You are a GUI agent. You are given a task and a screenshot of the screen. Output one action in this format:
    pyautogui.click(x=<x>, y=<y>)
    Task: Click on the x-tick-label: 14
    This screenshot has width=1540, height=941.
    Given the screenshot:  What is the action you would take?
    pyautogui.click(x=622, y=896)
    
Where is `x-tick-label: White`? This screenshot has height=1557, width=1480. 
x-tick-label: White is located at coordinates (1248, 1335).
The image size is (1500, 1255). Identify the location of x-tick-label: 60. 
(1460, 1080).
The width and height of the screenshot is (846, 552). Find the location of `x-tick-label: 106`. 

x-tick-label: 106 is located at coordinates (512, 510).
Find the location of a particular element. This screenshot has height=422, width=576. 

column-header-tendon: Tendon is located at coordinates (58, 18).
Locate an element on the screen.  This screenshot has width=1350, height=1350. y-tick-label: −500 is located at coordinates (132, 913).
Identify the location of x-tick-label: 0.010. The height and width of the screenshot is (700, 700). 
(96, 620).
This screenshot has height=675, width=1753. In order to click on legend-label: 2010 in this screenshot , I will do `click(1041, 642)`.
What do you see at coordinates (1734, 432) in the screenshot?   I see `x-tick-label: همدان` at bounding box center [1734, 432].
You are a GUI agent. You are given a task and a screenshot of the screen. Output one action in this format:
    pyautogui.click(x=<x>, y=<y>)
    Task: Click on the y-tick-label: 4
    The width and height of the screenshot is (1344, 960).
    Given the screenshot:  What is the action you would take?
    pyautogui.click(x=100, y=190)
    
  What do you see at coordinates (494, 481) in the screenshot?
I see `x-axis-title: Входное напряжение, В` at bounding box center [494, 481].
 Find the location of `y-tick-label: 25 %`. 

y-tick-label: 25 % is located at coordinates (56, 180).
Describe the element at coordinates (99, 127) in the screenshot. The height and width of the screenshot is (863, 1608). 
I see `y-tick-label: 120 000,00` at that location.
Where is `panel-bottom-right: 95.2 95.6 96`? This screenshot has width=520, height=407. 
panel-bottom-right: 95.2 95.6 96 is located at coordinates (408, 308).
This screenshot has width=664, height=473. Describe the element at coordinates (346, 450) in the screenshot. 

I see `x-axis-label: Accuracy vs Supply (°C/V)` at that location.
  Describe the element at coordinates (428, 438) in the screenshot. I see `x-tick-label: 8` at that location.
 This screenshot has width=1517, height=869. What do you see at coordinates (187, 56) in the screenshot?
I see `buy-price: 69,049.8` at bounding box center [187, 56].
§
Repite sin cambios las líneas de los datos que van desde la que contiene "What do you see at coordinates (494, 481)" hasta el final de los datos, incluidas ambas.

  What do you see at coordinates (494, 481) in the screenshot?
I see `x-axis-title: Входное напряжение, В` at bounding box center [494, 481].
 Find the location of `y-tick-label: 25 %`. 

y-tick-label: 25 % is located at coordinates (56, 180).
Describe the element at coordinates (99, 127) in the screenshot. The height and width of the screenshot is (863, 1608). 
I see `y-tick-label: 120 000,00` at that location.
Where is `panel-bottom-right: 95.2 95.6 96`? This screenshot has width=520, height=407. 
panel-bottom-right: 95.2 95.6 96 is located at coordinates (408, 308).
This screenshot has width=664, height=473. Describe the element at coordinates (346, 450) in the screenshot. 

I see `x-axis-label: Accuracy vs Supply (°C/V)` at that location.
  Describe the element at coordinates (428, 438) in the screenshot. I see `x-tick-label: 8` at that location.
 This screenshot has width=1517, height=869. What do you see at coordinates (187, 56) in the screenshot?
I see `buy-price: 69,049.8` at bounding box center [187, 56].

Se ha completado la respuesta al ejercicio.